Lake Wakatipu was once home to a number of steam-driven watercraft, in the days before road-building in the Lakes District really got underway.
With the discovery of gold in the area, people suddenly acquired a powerful urge to get about, and steamers were the transport mode of choice, plying the lake from the main port of Kingston on the Lake’s southernmost extremity.
Once the goldrushes waned, the workaday business of supplying the farms of the district kept the Wakatipu steam flotilla in business. By the beginning of the twentieth century, the new goldrush – tourism – was getting underway, the volume of visitors to Lake Wakatipu matched only by the volume of complaints about the standard of the accommodation on the cramped, crummy, stinky boats.
The government decided it was time a better class of steamer was laid on.
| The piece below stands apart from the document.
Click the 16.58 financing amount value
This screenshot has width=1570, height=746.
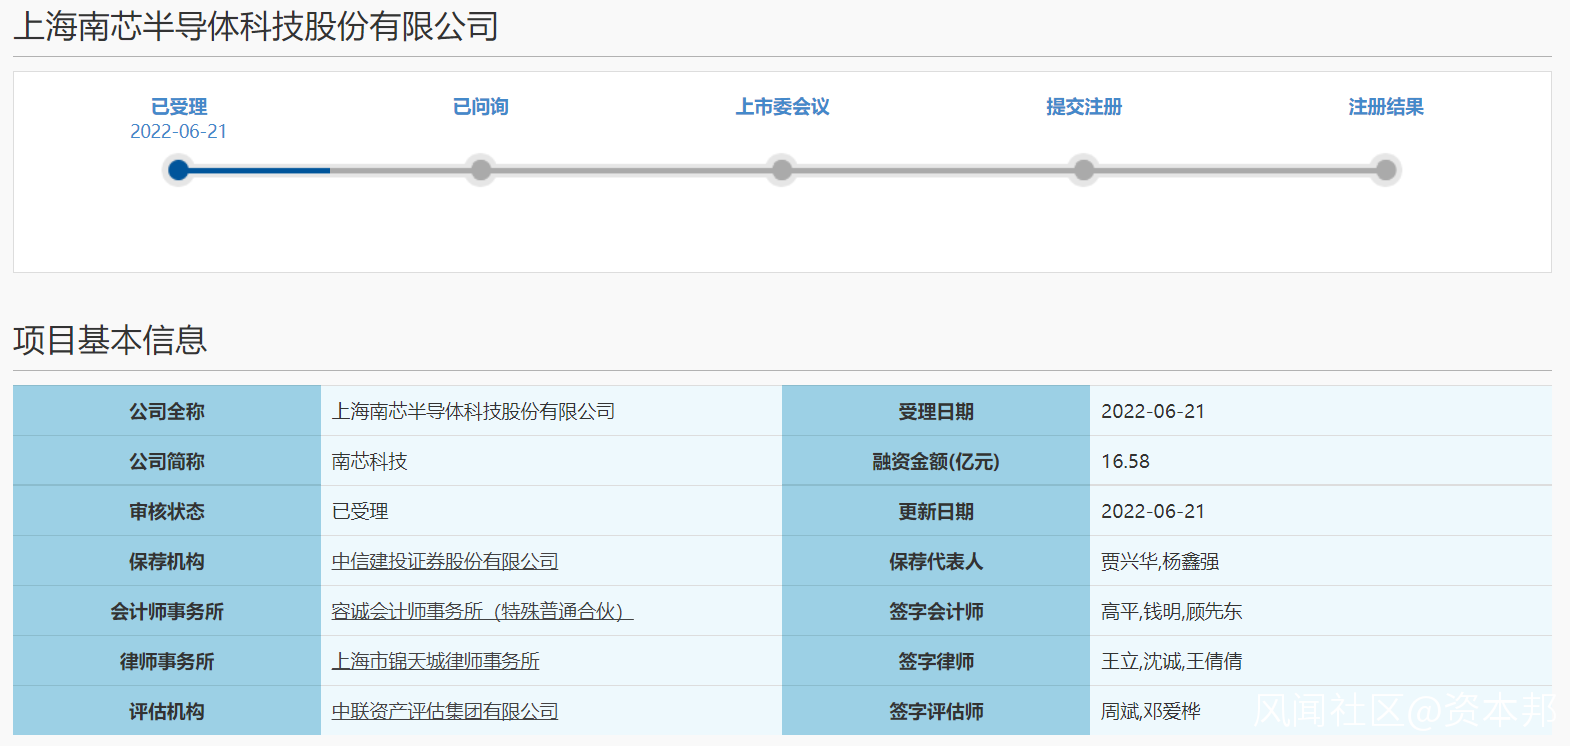[x=1126, y=462]
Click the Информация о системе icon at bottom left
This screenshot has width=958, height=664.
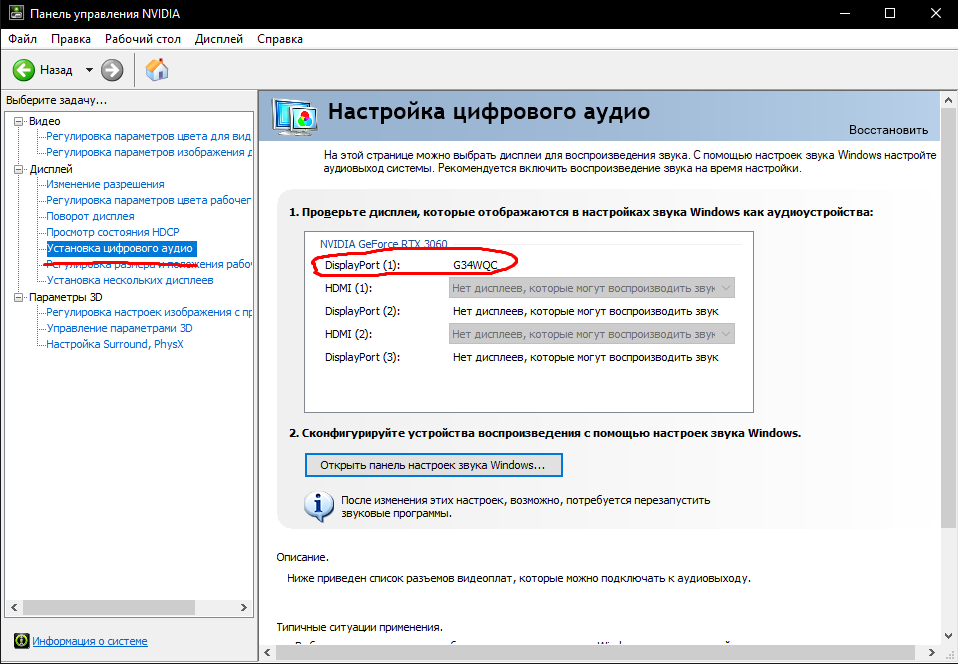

It commissioned the vessel that was to become the Earnslaw from Railways Department architect, Hugh McRae, and after a bit of a tussle over whether she ought to be a paddle or screw steamer, the job was handed over to Dunedin shipwrights, John McGregor and Co, who had built similar vessels for the ferry service on Otago Harbour.
Once she had been put together on the Otago foreshore – a plaque commemorates the spot – the Earnslaw was disassembled and freighted kitset-fashion to Kingston, where she was put together again. The hull and decks were launched in February 1912, and her maiden voyage took place eight months later, on 18 October.
The Earnslaw has plied the mirror-glass waters of Wakatipu ever since; her graceful, low-slung lines and plume of coal smoke as much part of the scenery as the Remarkables.
The Earnslaw was a working girl in her early days, too, capable of carrying a mixed complement of cargo and passengers. In those days, tourists might sip their gins and tonics in the saloon, while up to 1,500 sheep stomped the deck below nervously on their way to some station on Wakatipu’s distant shore.
Not anymore. You can use her as transport to Walter Peak and observe the working of a high country sheep station, although the people have the pretty vessel all to themselves these days. The Earnslaw sails all year round and in all weathers, and there is no better way of seeing the Lake than from her decks.
She’s over 100 years old and looks as good as the day she was launched. The pure lake waters and clean alpine air have treated Queenstown’s ‘Lady of the Lake’ very well.